Louis-Napoléon, etc., sur le rapport du Ministre de l’instruction publique et des cultes ; vu la loi du 18 germinal an X, ensemble les décrets des 30 floréal an XI, 10 brumaire an XIV, 5 mai et 15 août 1806, 25 mars 1807 ; vu la discipline ecclésiastique des Églises réformées et les règlements et coutumes des Églises de la Confession d’Augsbourg, mentionnés aux articles 5 et 44 de la loi précitée du 18 germinal an X  ; vu les documents qui ont servi à l’organisation des cultes protestants et les observations et travaux qui ont suivi ; considérant que la législation qui régit ces cultes a toujours été reconnue insuffisante et qu’il importe de la compléter dans l’intérêt de l’ordre à la fois religieux, administratif et politique ; considérant que le Gouvernement est en mesure de statuer, avec ensemble et en connaissance de cause, sur les propositions des parties intéressées,

Décrète :

CHAPITRE PREMIER
Dépositions communes aux deux cultes protestants
Article premier

Chaque paroisse ou section d’Église consistoriale a un conseil presbytéral composé de quatre membres laïques au moins, de sept au plus, et présidé par le pasteur ou par l’un des pasteurs. Il y a une paroisse partout où l’État rétribue un ou plusieurs pasteurs.

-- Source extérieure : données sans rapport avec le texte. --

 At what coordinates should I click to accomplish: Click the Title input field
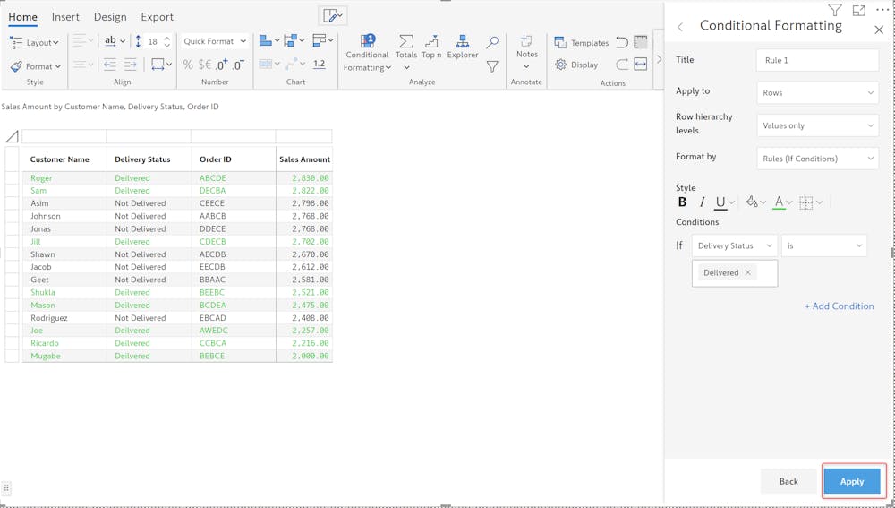click(x=817, y=60)
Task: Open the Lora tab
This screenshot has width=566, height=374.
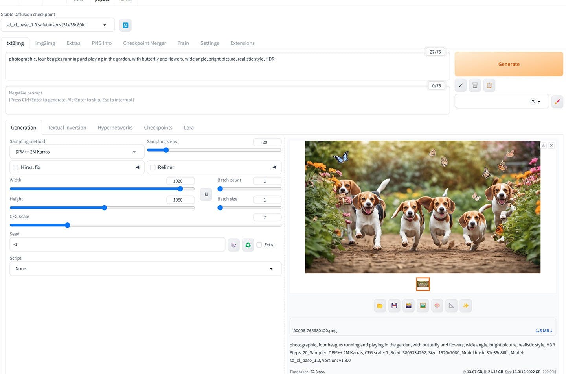Action: coord(189,128)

Les conseils presbytéraux administrent les paroisses sous l’autorité des consistoires. Ils sont élus par le suffrage paroissial et renouvelés par moitié tous les trois ans. Sont électeurs les membres de l’Église portés sur le registre paroissial.

Art. 2.

Les conseils presbytéraux de ces chefs-lieux de circonscriptions consistoriales recevront du Gouvernement le titre de consistoires et les pouvoirs qui y sont attachés.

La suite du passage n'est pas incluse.